John Alton Reed Jr. (June 29, 1931 – February 19, 2015) was an American lawyer and United States district judge of the United States District Court for the Middle District of Florida.

Education and career

Born on June 29, 1931, in Washington, D.C., Reed received an Artium Baccalaureus degree from Duke University in 1954. He received a Bachelor of Laws from Duke University School of Law in 1956. He was in private practice of law in Tampa, Florida from 1956 to 1957. He was in private practice of law in Orlando, Florida from 1959 to 1967. He was a judge of the Florida Fourth District Court of Appeal from 1967 to 1973. He was Chief Judge from 1971 to 1973.

Federal judicial service

Reed was nominated by President Richard Nixon on July 6, 1973, to a seat on the United States District Court for the Middle District of Florida vacated by Judge William McRae. He was confirmed by the United States Senate on August 3, 1973, and received his commission on August 6, 1973. His service was terminated on December 31, 1984, due to his resignation.

Notable clerk

Anne C. Conway, who later also was a judge of the United States District Court for the Middle District of Florida, was a law clerk for Reed.

Post judicial service

After his resignation from the federal bench, Reed returned to private practice in Orlando, where he was a named partner with the firm of Lowndes, Drosdick, Doster, Kantor & Reed, P.A. After retirement, he became an arbitrator for Federal Arbitration, Inc., an arbitration firm specializing in federal cases.

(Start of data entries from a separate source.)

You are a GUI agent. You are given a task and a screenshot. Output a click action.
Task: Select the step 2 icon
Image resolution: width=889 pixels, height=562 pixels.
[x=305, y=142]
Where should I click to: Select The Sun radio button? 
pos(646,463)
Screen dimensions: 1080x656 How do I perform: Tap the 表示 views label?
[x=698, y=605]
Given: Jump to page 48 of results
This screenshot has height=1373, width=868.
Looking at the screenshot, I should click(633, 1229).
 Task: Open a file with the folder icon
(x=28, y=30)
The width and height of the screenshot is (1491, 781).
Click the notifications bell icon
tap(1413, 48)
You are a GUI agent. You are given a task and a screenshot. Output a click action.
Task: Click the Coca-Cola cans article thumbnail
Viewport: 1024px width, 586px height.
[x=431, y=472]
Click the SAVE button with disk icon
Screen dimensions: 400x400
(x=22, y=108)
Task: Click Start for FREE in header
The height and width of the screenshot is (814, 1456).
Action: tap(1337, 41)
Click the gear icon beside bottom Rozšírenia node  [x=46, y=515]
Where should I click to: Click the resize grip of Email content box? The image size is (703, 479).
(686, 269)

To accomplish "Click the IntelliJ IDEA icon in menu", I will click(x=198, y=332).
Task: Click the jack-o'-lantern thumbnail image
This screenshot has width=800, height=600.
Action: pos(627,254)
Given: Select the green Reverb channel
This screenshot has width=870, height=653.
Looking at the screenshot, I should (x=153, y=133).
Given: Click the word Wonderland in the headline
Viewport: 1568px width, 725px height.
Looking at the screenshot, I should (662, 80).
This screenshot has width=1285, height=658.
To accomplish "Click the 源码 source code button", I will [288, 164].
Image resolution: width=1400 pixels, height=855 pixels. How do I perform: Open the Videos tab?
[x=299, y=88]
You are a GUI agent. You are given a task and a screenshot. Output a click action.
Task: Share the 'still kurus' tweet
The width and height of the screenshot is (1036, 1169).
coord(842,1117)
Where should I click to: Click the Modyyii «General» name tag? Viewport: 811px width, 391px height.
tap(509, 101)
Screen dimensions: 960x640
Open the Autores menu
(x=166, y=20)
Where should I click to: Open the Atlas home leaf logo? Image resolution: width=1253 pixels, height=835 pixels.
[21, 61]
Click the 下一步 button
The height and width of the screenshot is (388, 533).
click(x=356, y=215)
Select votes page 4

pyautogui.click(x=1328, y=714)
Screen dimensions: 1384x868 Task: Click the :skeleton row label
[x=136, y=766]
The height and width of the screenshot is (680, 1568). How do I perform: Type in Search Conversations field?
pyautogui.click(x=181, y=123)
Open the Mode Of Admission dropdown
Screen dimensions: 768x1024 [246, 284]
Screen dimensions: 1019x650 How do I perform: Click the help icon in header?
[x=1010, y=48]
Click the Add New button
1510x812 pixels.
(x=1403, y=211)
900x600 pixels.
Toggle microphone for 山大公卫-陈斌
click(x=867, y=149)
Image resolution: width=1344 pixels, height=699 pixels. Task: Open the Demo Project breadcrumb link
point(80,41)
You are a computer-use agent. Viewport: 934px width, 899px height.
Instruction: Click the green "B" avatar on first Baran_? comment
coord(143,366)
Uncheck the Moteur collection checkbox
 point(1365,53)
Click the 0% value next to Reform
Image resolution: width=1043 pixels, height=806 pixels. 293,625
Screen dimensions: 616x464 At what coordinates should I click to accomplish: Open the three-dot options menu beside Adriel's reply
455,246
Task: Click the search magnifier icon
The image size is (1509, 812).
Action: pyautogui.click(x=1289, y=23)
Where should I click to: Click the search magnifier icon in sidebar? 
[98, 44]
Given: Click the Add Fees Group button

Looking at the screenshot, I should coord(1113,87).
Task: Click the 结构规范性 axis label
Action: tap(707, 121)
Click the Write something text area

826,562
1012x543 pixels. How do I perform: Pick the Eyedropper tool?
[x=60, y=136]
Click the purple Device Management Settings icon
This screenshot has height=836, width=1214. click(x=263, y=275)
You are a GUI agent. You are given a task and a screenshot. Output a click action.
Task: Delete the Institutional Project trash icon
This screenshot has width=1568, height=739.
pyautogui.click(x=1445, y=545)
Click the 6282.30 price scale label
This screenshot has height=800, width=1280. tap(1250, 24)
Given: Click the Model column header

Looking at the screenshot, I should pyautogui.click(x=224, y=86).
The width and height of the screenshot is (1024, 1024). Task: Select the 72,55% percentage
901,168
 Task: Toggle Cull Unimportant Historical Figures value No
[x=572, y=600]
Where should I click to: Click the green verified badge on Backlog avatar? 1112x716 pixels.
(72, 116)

He died on February 19, 2015, at the Transylvania Regional Hospital located in downtown Brevard, North Carolina. He resided in the nearby unincorporated community of Sapphire, North Carolina after his retirement from the practice of law.

References

Sources
 

1931 births
2015 deaths
Judges of the United States District Court for the Middle District of Florida
United States district court judges appointed by Richard Nixon
20th-century American judges
Judges of the Florida District Courts of Appeal
Duke University School of Law alumni
People from Washington, D.C.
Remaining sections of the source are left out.